Systemic iron regulation was assessed by serum hepcidin and iron status by serum transferrin receptor (sTfR), which primarily reflects erythroid iron demand. Serum transferrin receptor is not influenced by acute or chronic inflammation and can help differentiate between iron-related disorders.[24] Elevated sTfR is indicative of iron-deficient erythropoiesis.[25] Anemia was examined by hemoglobin (Hb). Inflammation was evaluated via quantification of C-reactive protein (CRP), interleukin-6 (IL-6) and tumor necrosis factor-alpha (TNF-α).

Serum hepcidin was measured by competitive enzyme-linked immunosorbent assay (c-ELISA) (Intrinsic LifeSciences, La Jolla, CA). For healthy men with normal iron status, the range for this assay is 29–254 ng/mL.[8] Serum transferrin receptor was measured using the Quantikine IVD Human sTfR Immunoassay ELISA (R&D Systems, Minneapolis, MN; normal reference range 8.7–28.1 nmol/L). Hemoglobin was obtained from the medical chart and anemia was defined as <12 g/dL.[21] CRP, IL-6 and TNF-α were measured using R&D Systems Quantikine ELISA kits (R&D Systems, Minneapolis, MN).

Tissue Specimen

A portion of colonic tissue was placed in formalin and paraffin-embedded for histological analysis. The remaining portion of the colonic tissue was placed in RNAlater (Ambion, Austin, TX) and stored at -80°C for gene expression (mRNA) analysis.

Real Time Polymerase Chain Reaction (RT-PCR)

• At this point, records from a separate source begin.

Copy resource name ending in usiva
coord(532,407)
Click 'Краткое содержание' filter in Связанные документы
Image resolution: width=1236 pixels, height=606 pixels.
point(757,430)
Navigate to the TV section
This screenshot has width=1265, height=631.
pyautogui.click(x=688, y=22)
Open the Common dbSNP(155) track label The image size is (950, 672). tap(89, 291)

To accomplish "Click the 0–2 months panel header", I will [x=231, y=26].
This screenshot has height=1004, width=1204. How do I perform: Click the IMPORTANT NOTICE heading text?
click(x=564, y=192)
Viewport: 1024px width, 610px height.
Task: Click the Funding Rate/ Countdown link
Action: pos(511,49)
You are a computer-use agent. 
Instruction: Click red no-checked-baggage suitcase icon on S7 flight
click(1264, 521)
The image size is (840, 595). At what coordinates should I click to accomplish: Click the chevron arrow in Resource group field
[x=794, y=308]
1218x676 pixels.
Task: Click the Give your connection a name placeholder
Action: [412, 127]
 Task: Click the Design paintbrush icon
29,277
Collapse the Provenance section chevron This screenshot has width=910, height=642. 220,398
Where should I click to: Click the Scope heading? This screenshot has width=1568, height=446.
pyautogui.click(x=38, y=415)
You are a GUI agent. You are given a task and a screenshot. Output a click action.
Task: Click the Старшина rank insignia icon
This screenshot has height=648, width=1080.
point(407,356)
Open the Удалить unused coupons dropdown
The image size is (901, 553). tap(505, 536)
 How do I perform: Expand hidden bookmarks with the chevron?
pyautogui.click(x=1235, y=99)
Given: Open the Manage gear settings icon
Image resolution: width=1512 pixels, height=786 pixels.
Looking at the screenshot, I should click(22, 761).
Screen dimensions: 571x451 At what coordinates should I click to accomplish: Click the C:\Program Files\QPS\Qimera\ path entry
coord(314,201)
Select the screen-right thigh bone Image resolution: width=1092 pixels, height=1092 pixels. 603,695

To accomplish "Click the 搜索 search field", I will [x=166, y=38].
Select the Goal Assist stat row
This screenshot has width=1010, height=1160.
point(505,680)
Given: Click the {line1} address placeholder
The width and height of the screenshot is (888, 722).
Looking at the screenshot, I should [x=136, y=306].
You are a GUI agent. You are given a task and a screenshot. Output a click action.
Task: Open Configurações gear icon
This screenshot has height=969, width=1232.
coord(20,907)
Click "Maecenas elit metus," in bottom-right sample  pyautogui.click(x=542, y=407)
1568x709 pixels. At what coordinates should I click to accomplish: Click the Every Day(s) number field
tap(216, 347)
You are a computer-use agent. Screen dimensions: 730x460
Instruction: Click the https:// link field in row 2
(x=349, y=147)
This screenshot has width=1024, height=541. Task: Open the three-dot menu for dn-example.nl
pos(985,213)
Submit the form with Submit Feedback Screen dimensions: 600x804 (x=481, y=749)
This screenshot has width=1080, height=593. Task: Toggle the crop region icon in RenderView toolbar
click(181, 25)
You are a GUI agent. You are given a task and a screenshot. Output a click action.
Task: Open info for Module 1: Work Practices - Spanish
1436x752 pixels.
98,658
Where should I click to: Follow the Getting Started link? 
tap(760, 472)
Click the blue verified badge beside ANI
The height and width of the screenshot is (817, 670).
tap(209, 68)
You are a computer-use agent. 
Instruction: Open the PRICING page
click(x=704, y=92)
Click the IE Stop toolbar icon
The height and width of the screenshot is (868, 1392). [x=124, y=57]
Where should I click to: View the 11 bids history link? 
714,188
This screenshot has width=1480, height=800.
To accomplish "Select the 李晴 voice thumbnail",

Total RNA was extracted from colonic mucosa sections using the Maxwell 16 System (Promega, Fitchburg, WI). The complementary DNA was synthesized from the RNA using iScript™ cDNA Synthesis Kit (BioRad, Hercules, CA). Gene expression (mRNA) of divalent metal transporter-1 (DMT-1), ferroportin (FPN), hepcidin and IL-6 were measured quantitatively by RT-PCR (For primers used see Additional file 1) using SsoAdvanced SYBR Green Supermix (BioRad). Amplifications were performed at 57°C for 40 cycles using the C1000 Touch (BioRad) and data analyzed using the CFX Manager software (BioRad). Results were normalized to reference genes Glyceraldehyde 3-phosphate dehydrogenase (GADPH) and β-actin to obtain ΔCt values (ΔCt = Ct[reference] - Ct[target]). As both GADPH and β-actin showed equivalent results, we used the average of the two values for the final representation. Fold change in mRNA expression in cases compared to controls was calculated using 2ΔΔCt, where ΔΔCt = average ΔCt for cases - average ΔCt for controls. Statistical comparison was performed using raw ΔCt values (Additional file 2).

Additional File 2.

mRNA expression of iron transporters and inflammatory proteins in colonic tissue of colorectal cancer cases and controls using raw ΔCt values
*p-value of difference between cases and controls using student's paired t-test.DMT-1, divalent metal transporter-1; FPN, ferroportin; Hamp, hepcidin; IL-6, interleukin-6.

Iron Staining

Tissue iron accumulation was measured qualitatively by Perls' Prussian blue staining. The tissue section was treated with dilute hydrochloric acid to release ferric ions from binding proteins. These ions then reacted with potassium ferrocyanide to produce an insoluble blue compound (the Prussian blue reaction). The grading of iron staining was performed by a pathologist blinded to the experimental group and reported dichotomously as presence or absence of iron accumulation (+/-).

Statistical Analysis

Prior to analysis, all variables were assessed for normality and presence of outliers. Descriptive statistics included mean, standard deviation (SD), median and interquartile range (IQR) for continuous variables and frequencies for categorical variables. Difference between cases and controls was assessed by student's paired t-test or non-parametric Wilcoxon signed-rank test for continuous variables and McNemar's test for categorical variables. Non-parametric Spearman's Rank correlation coefficient was used to explore bivariate relationships. Multivariable linear regression was performed to adjust for confounders. All analyses were performed using SAS version 9.3 (Cary, North Carolina). P-values were two-sided and the statistical significance level was defined as p < 0.05.